I have a SQL statement which is difficult to use PDO on, it might not even be possible to do.

So I'm filtering it like this:

$search = $_GET['search'];
$search = preg_replace("/[^A-Za-z0-9]/", " ", $search);
$search = $mysqli->real_escape_string($search);

Will this result in an acceptable level of security?

Edited September 16, 2014 by anderson_catchme

[ginerjm]

How can a statement be 'difficult to use PDO on'?  Whatever do you mean?

[anderson_catchme]

How can a statement be 'difficult to use PDO on'?  Whatever do you mean?

 

It's a dynamic query for one, so id need to dynamically generate the question marks somehow. I just prefer strongly to filter this one, honestly. I also find PDO harder to debug.

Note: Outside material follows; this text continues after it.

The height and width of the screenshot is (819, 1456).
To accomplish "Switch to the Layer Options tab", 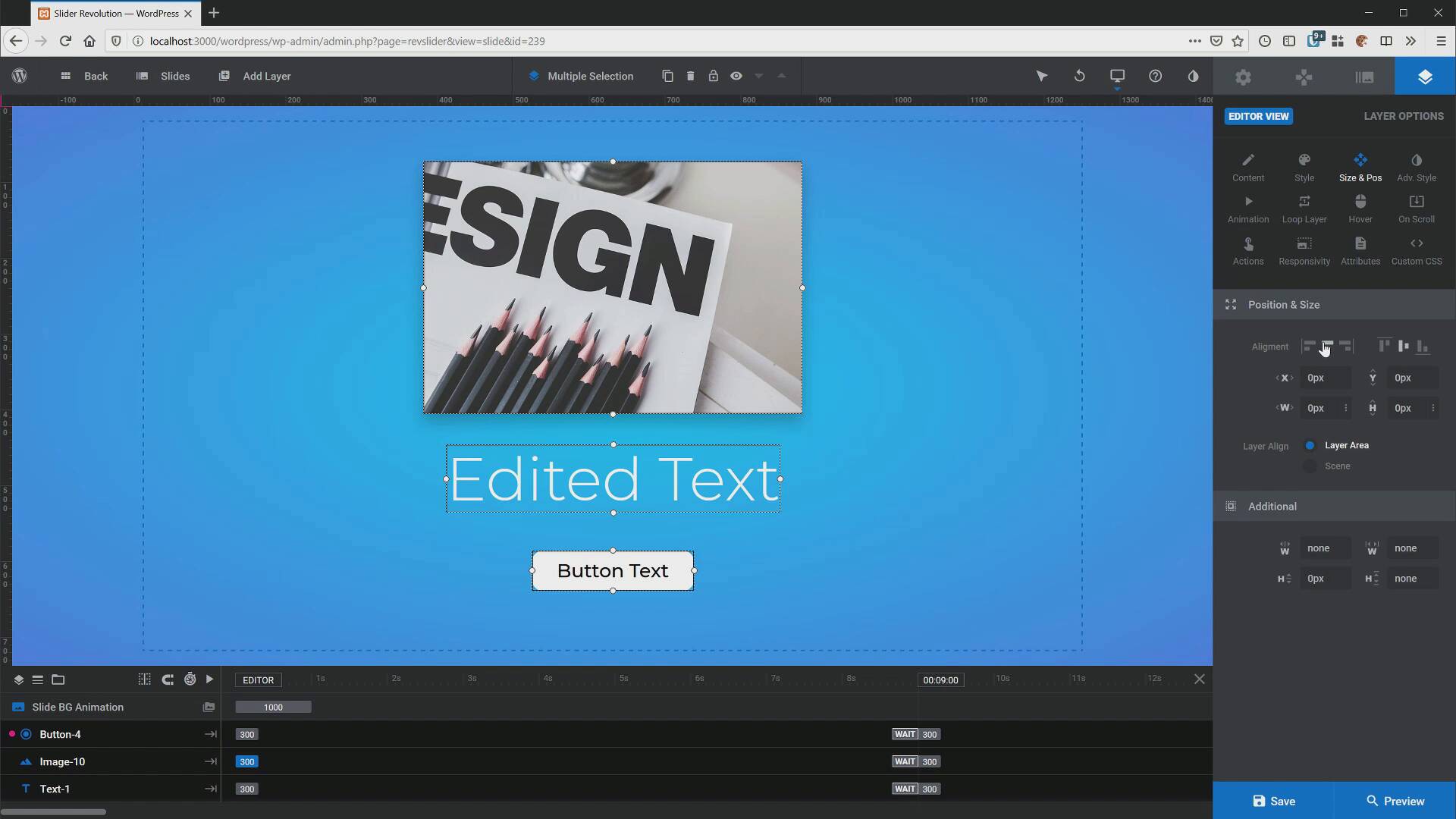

Edited September 16, 2014 by anderson_catchme

[Jacques1]

None of this is a valid reason for giving up a robust solution in favor of some homegrown “filtering” stuff.

 

In fact, this makes absolutely no sense whatsoever. Where are the quotes? Why on earth would you replace non-alphanumerics with spaces? What is the mysqli_real_escape_string() supposed to do when you've already removed all of its target characters?

[ginerjm]

How can you say that pdo is harder to debug?  One doesn't debug the interface.  One debugs the query statement which is the same regardless of whether you use mysqli or pdo or mssql.

[Jacques1]

Prepared statements are indeed harder to debug, because there's no complete query at any point. The best you can get is a bunch of information about the parameters via PDOStatement::debugDumpParams(), but this doesn't even print the corresponding values.

[anderson_catchme]

I can't use PDO here guys, because of limitation of MYSQL. Not every query supports PDO: Info here:

 

http://stackoverflow.com/questions/13682355/pdo-and-mysql-fulltext-searches

[CroNiX]

That article you linked to says, in an edit, that it was fixed in more recent versions of mysql for AGAINST() pattern.